Action item: Below are records; count the lines among them that include the string "Given", and state only the number.

----------------------------------------

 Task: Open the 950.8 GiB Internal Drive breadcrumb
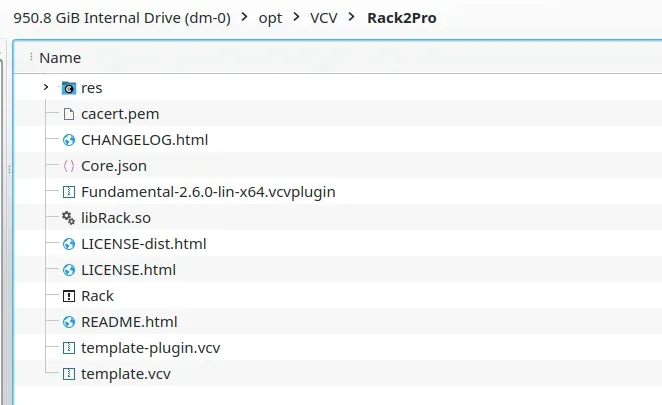(x=122, y=18)
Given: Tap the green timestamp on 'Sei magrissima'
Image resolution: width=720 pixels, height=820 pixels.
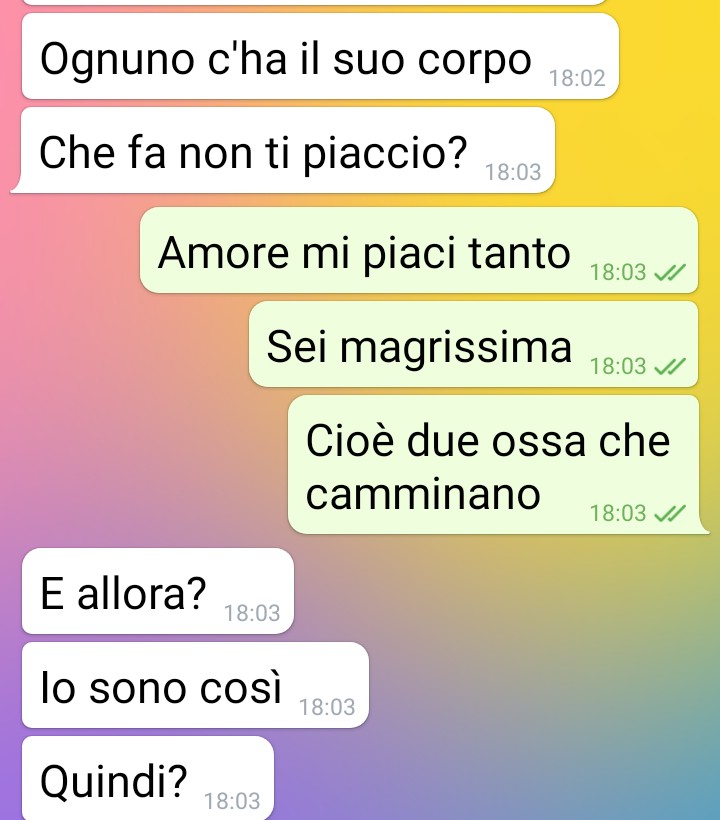Looking at the screenshot, I should (618, 367).
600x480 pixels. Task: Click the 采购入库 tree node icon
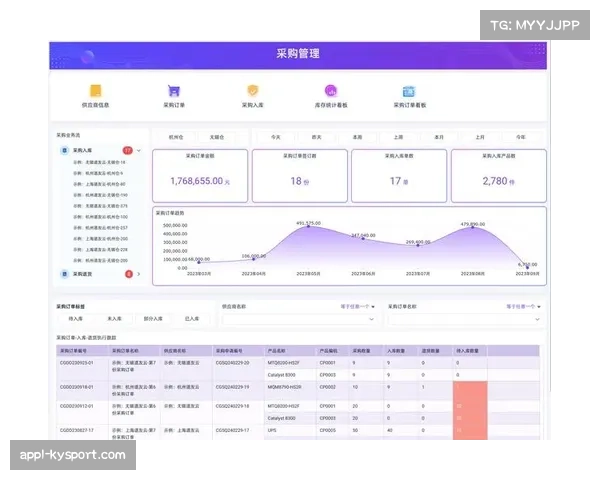[x=66, y=150]
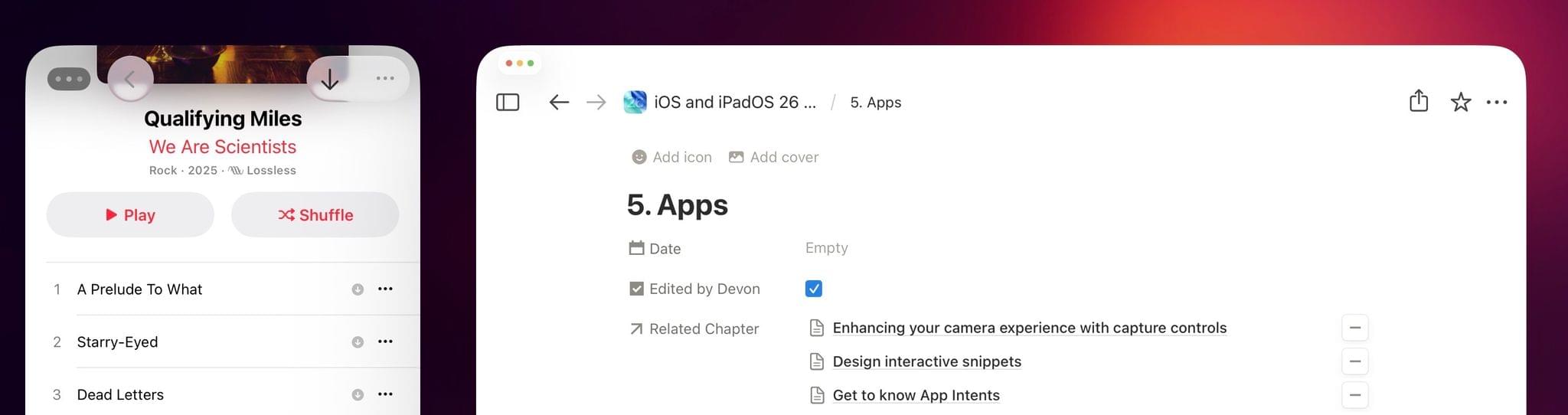Go forward using the right arrow
This screenshot has height=415, width=1568.
point(596,102)
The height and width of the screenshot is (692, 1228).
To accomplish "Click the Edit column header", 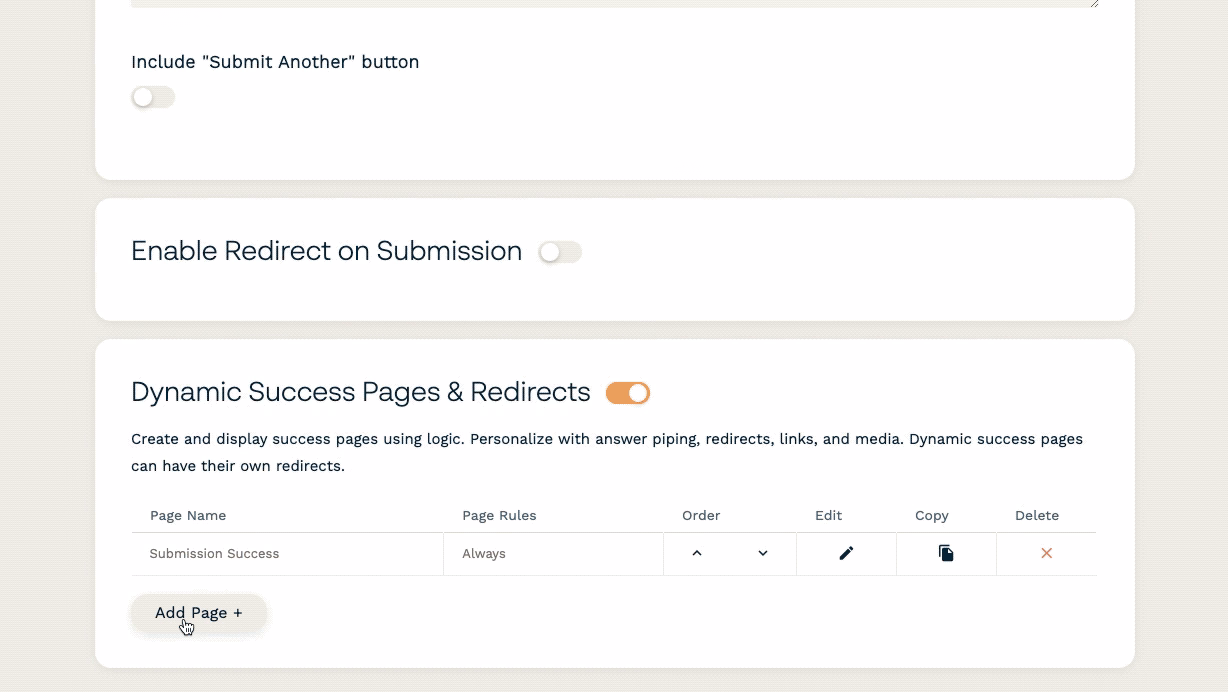I will [x=828, y=516].
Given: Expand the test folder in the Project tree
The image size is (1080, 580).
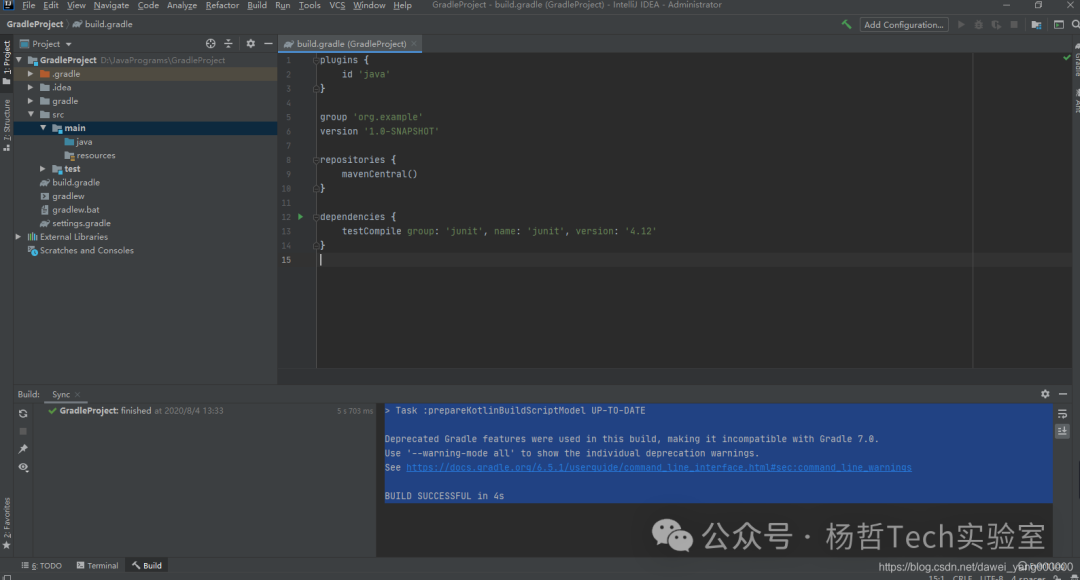Looking at the screenshot, I should point(42,168).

----------------------------------------

Answer to this problem: 2